Commentary

The year that will please nobody

December 21, 2024

By Bill Kilpatrick

It’s that time again when we editorial writers pen our final editorials for the year, and this seems like an important one to say the least. As we head into 2025, I must say that I am not optimistic about the year that lies ahead, given the year that just ended. It’s not easy to pick a topic at such a momentous time in history. Do I write a recap piece about what happened over the last year? Or something else? I think the last year could be summed up in three words, Trump, war, and inflation. Yet, so many other words and issues come to mind such as such as hypocrisy, climate change, record profits, along with homelessness, misery, and drug addiction and on and on. I heard it said many times while I was a municipal councillor that, “If everything is a priority, then nothing is a priority.” It’s often overwhelming for me, and many others I would imagine, when we consider the myriad of problems facing the planet these days. In fact, it can be paralyzing. Which problem needs the most urgent attention? What can I do about it? How can I actually make a difference in my community, in my province, in my country, or in the world when everything seems in crisis?
These are questions that we as humans all must face at some point. What is my purpose on this planet? What is worth living for and what is worth dying for? How can I be the best person that I can be without causing harm to others in the process? And therein lies the rub of everything we do, or subsequently do not do: for every action or inaction there is an equal and opposite reaction. I may think that I’m doing good by spreading false information that I believe is true, or conversely, I may think I’m doing good by spreading facts that I know to be true, and both can have negative or positive consequences depending on whose ears they fall on and how that person deals with and interprets that information. It also depends on how we define positive or negative. Life is not black and white, positive or negative, good or bad, and nothing is ever guaranteed, no matter what we do and that is life in a nutshell.
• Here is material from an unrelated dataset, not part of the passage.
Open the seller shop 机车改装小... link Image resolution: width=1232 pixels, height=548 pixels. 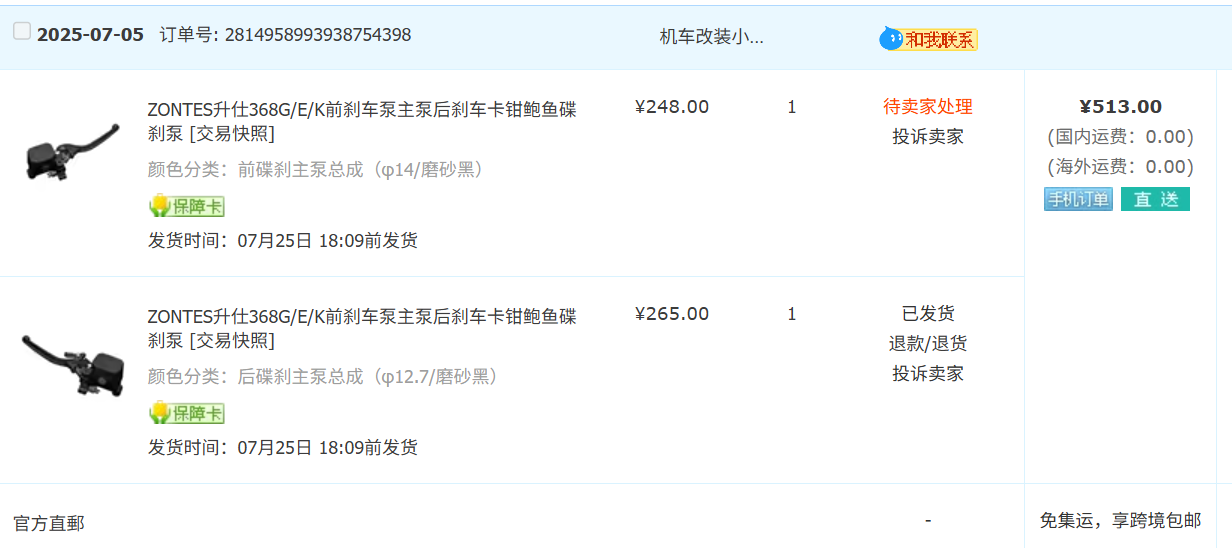(x=711, y=37)
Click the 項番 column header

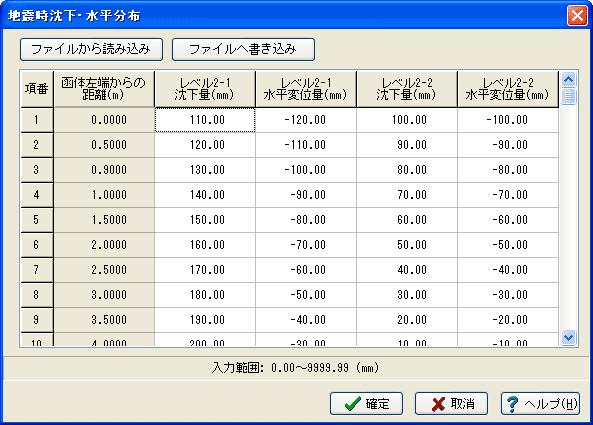pyautogui.click(x=37, y=89)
Life is never guaranteed, all we can do is live it the best we can, but what is that “best” way?
Since the fall of communism in the 1990s we have lived in a unipolar world that has been dominated by the United States and their neo-liberal economic policies. That system has rules, and those rules often dictate how we will behave or at least limit our options. Our best lives, therefore, are limited to the rules of the system and the best life that it will allow us to have. While there is an underlying belief that we all have freedom of choice and anyone can live their best life in this system, we now know that this is in fact not true, and while there are minor exceptions, the vast majority of us are being prohibited from reaching that best life, a life that is highly dependent on our level of income.
One thing that I think will define 2025 is the growing disparity between the haves and the have-nots which will only equal one thing: more conflict. Billionaires and the wealthy in our system are afforded the right to live the best life they want, in fact many of them are even above the law, while the rest of us have to live with the consequences of their actions and inactions.
The French economist Thomas Picketty, author of Capital in the Twenty First Century pointed out that, “indeed, if capital ownership were equally distributed and each worker received an equal share of profits in addition to his or her wages, virtually no one would be interested in the division of earning between profits and wages. If the labour-capital split gives rise to so many conflicts, it is due first and foremost to the extreme concentration of the ownership of capital.” And there can be no doubt that we live in a time of extreme wealth and extreme poverty.
The people who helped plan the post Second World War economy knew that extreme wealth would breed misery, and that misery would breed extremism and division, but those currently in power would like us to believe that the welfare state was bad and that concentrated wealth is something normal and natural. It is not. As historian Tony Judt points out, “Far from dividing the social classes against each other, the European welfare state bound them closer together than ever before, with a common interest in its preservation and defense.” Our enemies are those who destroyed this system and will not allow its return. Our current world of misery, extremism, and division is the result the dismantling of the economic plans that were put in place after the Second World War, plans that were meant to prevent a return to boom-bust cycles and the concentration of wealth. In its place is a system that allows the greediest to run wild with no rules. And when things go bad, as they inevitably do when there are no limits, we, the taxpayers, will bail them out. This has already happened multiple times and it’s only a matter of time before it happens again.
So, as we move into 2025 and history, it seems, is once again repeating itself, I will leave you with some wise words, that also serve as a warning, by the
historian Tony Judt, from his award-winning book Postwar: A history of Europe since 1945, where he says:
“The economics of planning drew directly upon the lessons of the 1930s – a successful strategy for post-war recovery must preclude any return to economic stagnation, depression, protectionism and above all unemployment. The same considerations lay behind the creation of the modern European welfare state. In the conventional wisdom of the 1940s, the political polarization of the last interwar decade were born directly of economic depression and its social costs. Both fascism and communism thrived on social despair, on the huge gulf separating rich and poor. If the democracies were to recover, the ‘condition of the people’ question must be addressed. In the words of Thomas Caryle a hundred years earlier, ‘If something be not done, something will do itself one day, and in a fashion that will please nobody.’” I fear the next year will be the year that pleases nobody, nobody but the super wealthy that is.